» **Verilen metin**
##########

İkincisi, Müslümanların kendi içinde bir müşterek ekonomik imkanlarını oluşturmaları lazım.
İslam ümmetinin her yönüyle peygamberini örnek alması gerekir. İslam peygamberinin Medine’de yaptırdığı “Medine Serbest Pazarı” bu konuda bize ışık tutmalı. Çünkü bu pazarın Medine İslam devletinin temelini oluşturduğunu görüyoruz. Medine’nin daha önce var olan bir zengin pazarı zaten vardı. Devlet başkanı olan peygamberin aç ve çaresiz olan Ashabının ne sermayesi vardı ki Müslümanlara has bir pazar yerini kurdu? Kursa bile ne çıkardı ki denilmedi. Ümmetin bugünkü durumu aynıdır. Sadece o günün iktisadi ruhu yoktur.
Devlet başkanı olan peygamberimizin bu çıkışının iyi irdelenmesi lazım. Ümmetin bu çağda bu manada bir okuma yapamadığı kanaatindeyim. Taharet, abdest, namaz ve oruç gibi ibadetlerde O’nun örneğimiz olduğu gibi toplumsal ve siyasal anlamda da örneğimizdir. Örneklikte istidlal ettiğimiz ayetlerde geçen “Üsve” kelimesi uhrevi veya ibadi konuların ittibasında değil, komutanlık ve muamelede örnek şahsiyet için kullanılır. (Mu’cemul Meani)

##########

» **Veri satırları**
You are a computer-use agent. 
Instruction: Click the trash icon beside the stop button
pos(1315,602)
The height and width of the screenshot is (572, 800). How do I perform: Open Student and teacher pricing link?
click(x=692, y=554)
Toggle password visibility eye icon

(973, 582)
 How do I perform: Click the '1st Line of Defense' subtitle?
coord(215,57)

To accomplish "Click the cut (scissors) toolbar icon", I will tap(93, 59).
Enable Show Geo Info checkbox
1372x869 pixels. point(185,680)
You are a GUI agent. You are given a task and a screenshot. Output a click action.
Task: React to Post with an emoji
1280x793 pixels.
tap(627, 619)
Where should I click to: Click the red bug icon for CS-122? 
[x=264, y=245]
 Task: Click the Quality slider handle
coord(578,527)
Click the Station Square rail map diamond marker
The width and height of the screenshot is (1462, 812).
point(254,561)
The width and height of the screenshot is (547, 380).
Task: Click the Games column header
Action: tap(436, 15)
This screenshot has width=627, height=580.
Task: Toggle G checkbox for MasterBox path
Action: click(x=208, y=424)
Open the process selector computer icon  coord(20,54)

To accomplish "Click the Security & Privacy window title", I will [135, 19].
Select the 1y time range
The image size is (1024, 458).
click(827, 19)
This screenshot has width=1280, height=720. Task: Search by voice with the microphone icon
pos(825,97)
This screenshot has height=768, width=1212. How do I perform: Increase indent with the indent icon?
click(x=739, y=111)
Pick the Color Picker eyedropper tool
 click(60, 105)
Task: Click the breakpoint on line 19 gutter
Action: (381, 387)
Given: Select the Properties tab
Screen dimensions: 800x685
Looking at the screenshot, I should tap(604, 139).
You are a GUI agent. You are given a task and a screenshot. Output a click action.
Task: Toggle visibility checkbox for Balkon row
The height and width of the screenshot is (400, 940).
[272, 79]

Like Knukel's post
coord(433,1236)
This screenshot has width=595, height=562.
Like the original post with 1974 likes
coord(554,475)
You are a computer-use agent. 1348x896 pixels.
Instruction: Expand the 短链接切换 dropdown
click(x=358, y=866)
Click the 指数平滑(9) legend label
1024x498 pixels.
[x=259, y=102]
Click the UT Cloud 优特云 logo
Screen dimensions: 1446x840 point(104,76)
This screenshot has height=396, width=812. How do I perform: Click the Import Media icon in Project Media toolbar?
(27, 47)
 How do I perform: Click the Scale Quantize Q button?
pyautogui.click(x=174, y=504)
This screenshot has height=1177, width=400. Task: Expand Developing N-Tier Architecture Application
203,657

##########

Medine pazarını anlatan metinde "Devlet başkanı olan peygamberimizin" sözlerinin geçtiği yerden başlayıp "kullanılır. (Mu’cemul Meani)" sözlerinden sonra biten kısmı hiçbir değişiklik yapmadan kopyalar mısınız?

» **Problemin çözümü**
Devlet başkanı olan peygamberimizin bu çıkışının iyi irdelenmesi lazım. Ümmetin bu çağda bu manada bir okuma yapamadığı kanaatindeyim. Taharet, abdest, namaz ve oruç gibi ibadetlerde O’nun örneğimiz olduğu gibi toplumsal ve siyasal anlamda da örneğimizdir. Örneklikte istidlal ettiğimiz ayetlerde geçen “Üsve” kelimesi uhrevi veya ibadi konuların ittibasında değil, komutanlık ve muamelede örnek şahsiyet için kullanılır. (Mu’cemul Meani)